- **Sección de texto**:
25 de octubre de 2022
Lucas 6, 37-45
En aquel tiempo dijo el Señor: No juzguéis, y no seréis
juzgados; no condenéis, y no seréis condenados; perdona y serás perdonado; dad
y se os dará; una medida buena, apretada, remecida, rebosante pondrán en el
halda de vuestros vestidos, porque con la medida con la que midas, serás
medido. Y también les dijo una parábola: ¿Puede un ciego guiar a otro ciego?
¿No caerán ambos en el hoyo? No está el discípulo sobre su maestro, si bien,
cuando termine su aprendizaje, será como su maestro. ¿Por qué ves la paja en el
ojo de tu hermano, pero no consideras la viga en tu propio ojo? ¿O cómo puedes
decir a tu hermano: Hermano, déjame sacarte la astilla de tu ojo, cuando no ves
la viga que está en tu propio ojo? Hipócrita, primero saca la viga de tu propio
ojo y entonces verás para sacar la paja del ojo de tu hermano. Porque no hay
árbol bueno que dé frutos malos, ni árbol malo que dé frutos buenos. Porque
todo árbol se conoce por su fruto. No se recogen higos de las zarzas, ni uvas
de los espinos. El hombre bueno, del buen tesoro de su corazón saca buenas
cosas, y el hombre malo, del mal tesoro de su corazón saca malas cosas. Porque
de la abundancia del corazón habla la boca.

- **Registros de datos**:
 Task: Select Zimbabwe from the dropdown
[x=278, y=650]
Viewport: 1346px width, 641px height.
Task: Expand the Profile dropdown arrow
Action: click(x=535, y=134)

- **Tarea por realizar**:
Extrae literalmente del pasaje de Lucas el fragmento que empieza en las palabras "25 de octubre" y termina después de "a otro ciego?".

- **Respuesta al ejercicio**:
25 de octubre de 2022
Lucas 6, 37-45
En aquel tiempo dijo el Señor: No juzguéis, y no seréis
juzgados; no condenéis, y no seréis condenados; perdona y serás perdonado; dad
y se os dará; una medida buena, apretada, remecida, rebosante pondrán en el
halda de vuestros vestidos, porque con la medida con la que midas, serás
medido. Y también les dijo una parábola: ¿Puede un ciego guiar a otro ciego?